You can go get the 36,628 distict minimal puzzles from
http://www.csse.uwa.edu.au/~gordon/sudokumin.php that have only 17 clues.
Then you can run all of them through your program to locate the most evil ones,
and use them on your associates.  :)

This also gave me a way to statistically measure if a new deductive step made
much of a difference (or if it made no difference).  Histograms and gnuplot helped.

> [snip Curry language example]

> my own Sudoku solver (yes, me too - see attached, but only after
> you've written your own!-) uses simple hand-coded constraint propagation
> to limit the space for exhaustive search - some puzzles are solved by
> constraint propagation only, and even where guesses are used, each guess
> is immediately followed by propagation, to weed out useless branches
> early, and to deduce consequences of each guess before asking for the
> next one. the good old game, start with generate&test, then move the
> tests forward, into the
> generator.
>
> I've only coded the two most useful groups of constraints (when
> there's only a single number left for a position, or when there is
> only a single position left for a number). there are other deductions
> one does in by-hand solving, and I'm not an experienced sudoku solver
> myself, so I don't even know more than a few such rules yet, but these
> particular two seem sufficient to get acceptable performance even under
> ghci/hugs, so why do more?-) (*)

I have two versions of a solver.  The first is a re-write of GDANCE bu Knuth to
solve Sudoku efficiently as a binary cover problem. (see
http://www-cs-faculty.stanford.edu/~knuth/programs.html )  This uses the
"Dancing Links algorithm" implemented with STRef's and is very fast.

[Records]
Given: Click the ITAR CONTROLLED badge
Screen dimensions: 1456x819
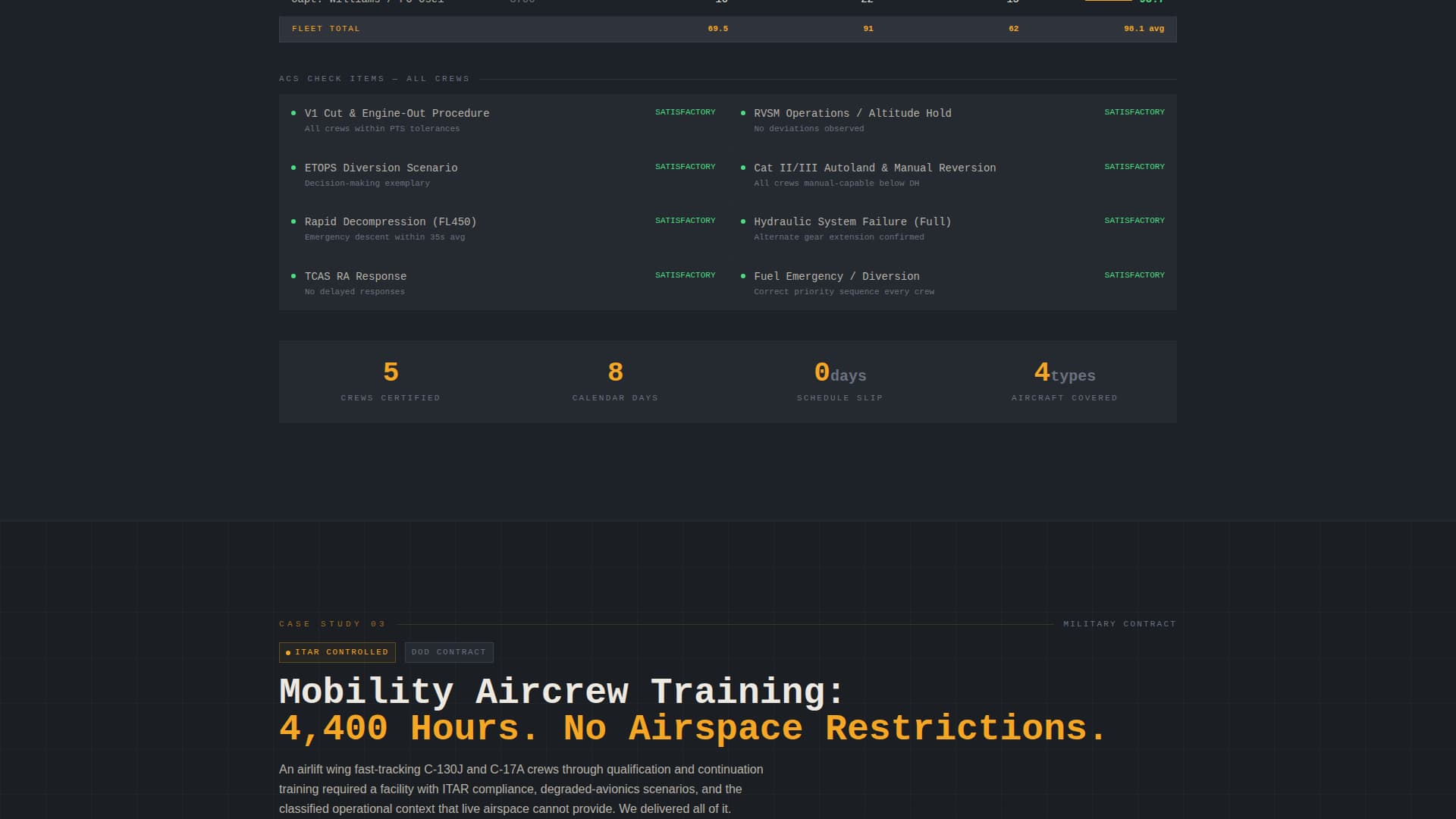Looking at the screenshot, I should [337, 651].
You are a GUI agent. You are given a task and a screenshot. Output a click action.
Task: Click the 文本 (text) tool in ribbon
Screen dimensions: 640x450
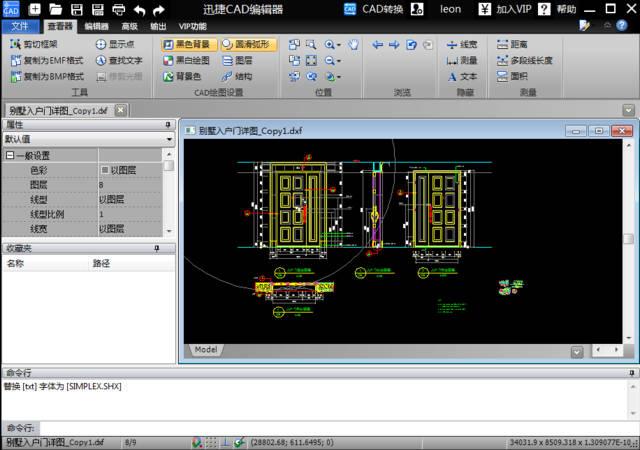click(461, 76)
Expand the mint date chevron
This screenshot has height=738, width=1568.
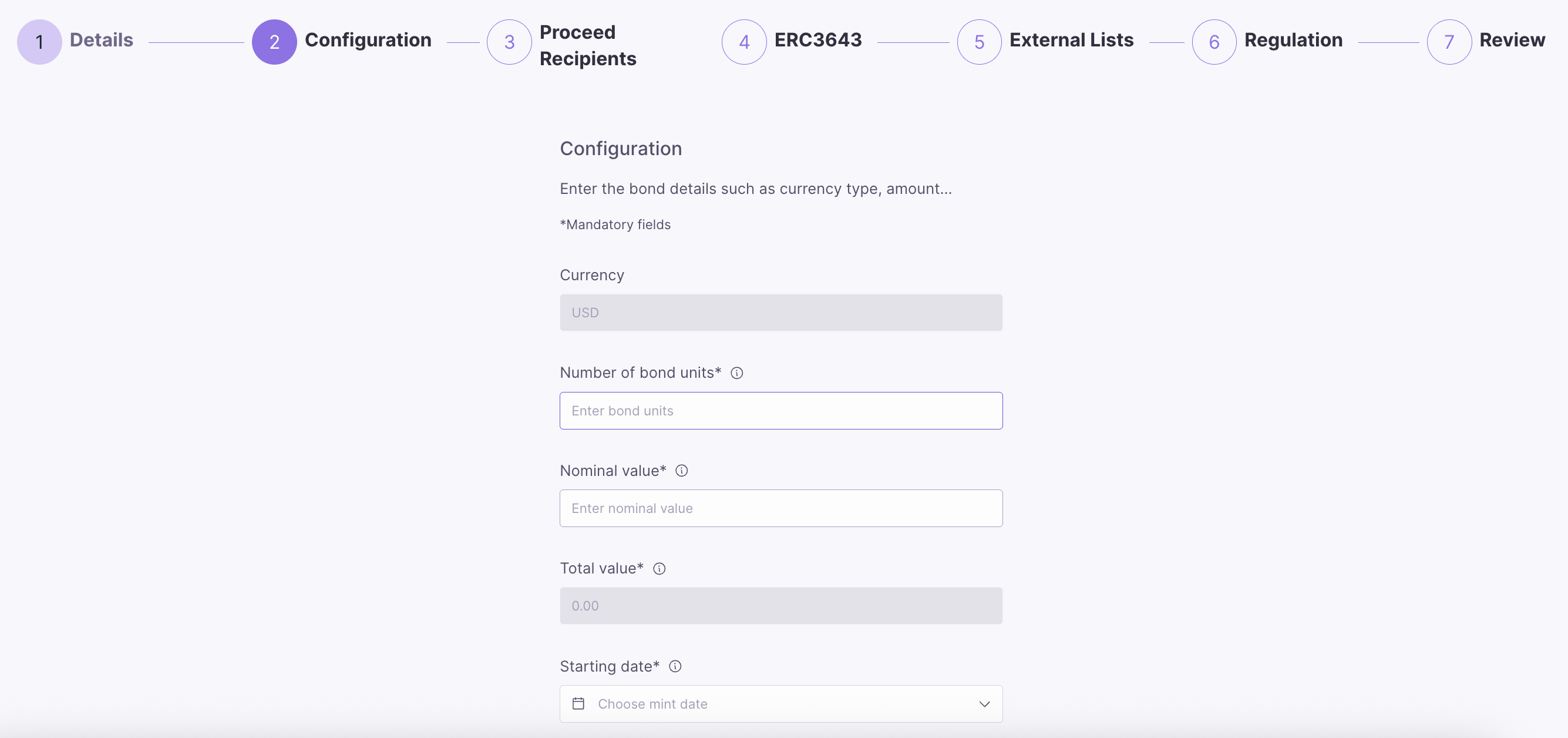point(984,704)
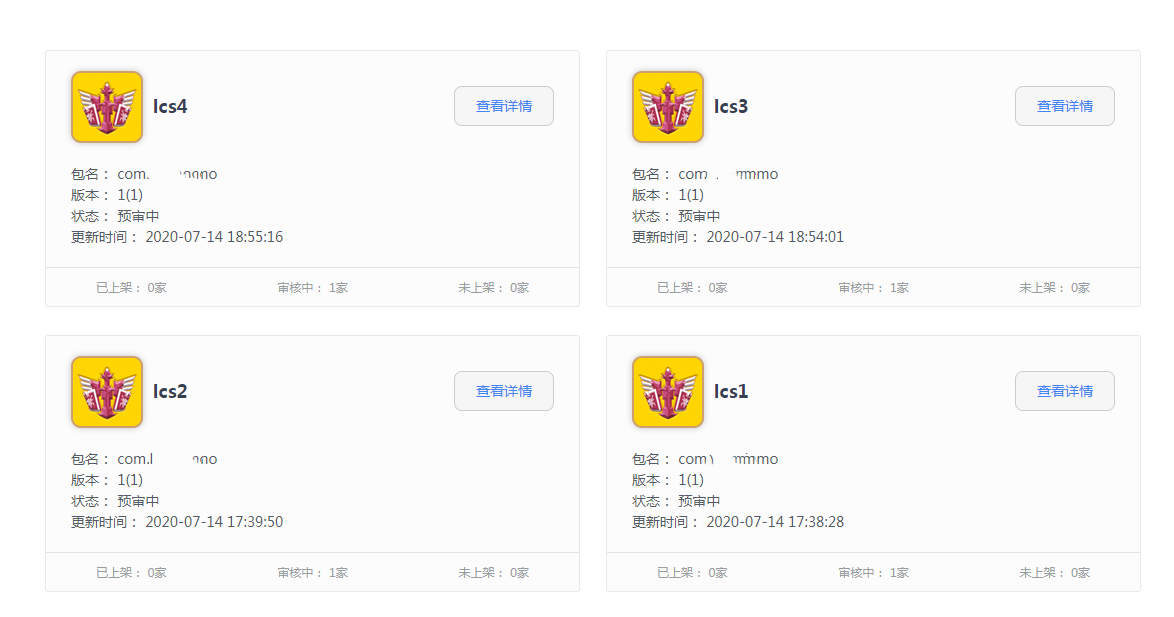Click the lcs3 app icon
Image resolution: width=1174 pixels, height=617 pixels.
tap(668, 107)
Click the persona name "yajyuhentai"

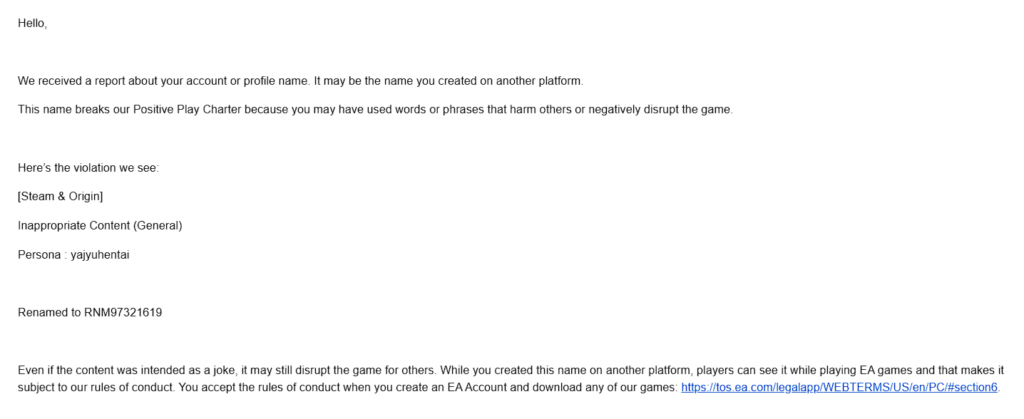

- Given task 1 -
In the Sudoku solver discussion, why does the quoted solver run constraint propagation right after each guess?
- Given task 2 -
Continue the post about Sudoku solvers from its last sentence.

- Exercise answer 1 -
Running propagation right after each guess weeds out useless branches early. It also works out the consequences of that guess before the solver asks for the next one.

- Exercise answer 2 -
The second uses a different encoding to look for clever deductions. This alone
solves some easy problems and comes very close before getting stuck on most.
There are few though that start with 17 hints and only discover one or two more
by logic before getting stuck.  These are the most evil of all.

You might be interested in the deductions described at
http://www.sudokusolver.co.uk/

>
> [by acceptable, I mean that my sequence of 5 test puzzles is solved in
> less than 20 seconds on a 2GHz Pentium M; no idea how that compares to
> the most efficient solvers]

I could run ~20,000 puzzles in a couple of hours.  (The collection was smaller
then).

> perhaps Haskell should have Control.Constraint.* libraries for
> generalized constraint propagation (and presumably for constraint
> handling rules as well, as they are so popular nowadays for specifying
> Haskell's type classes)?

Did you see the monad at http://haskell.org/hawiki/SudokuSolver ?  Perhaps you
could generalize that.

>
> cheers,
> claus
>
> (*) actually, that was a bit disappointing!-( I was hoping    for some
> fun while trying to encode more and more
>    "clever" rules, but not much of that seems to be required.
>

You need more than 5 examples.  The truly evil puzzles are rarer than that.  Go
get the set of minimal puzzles and see how far your logic takes you.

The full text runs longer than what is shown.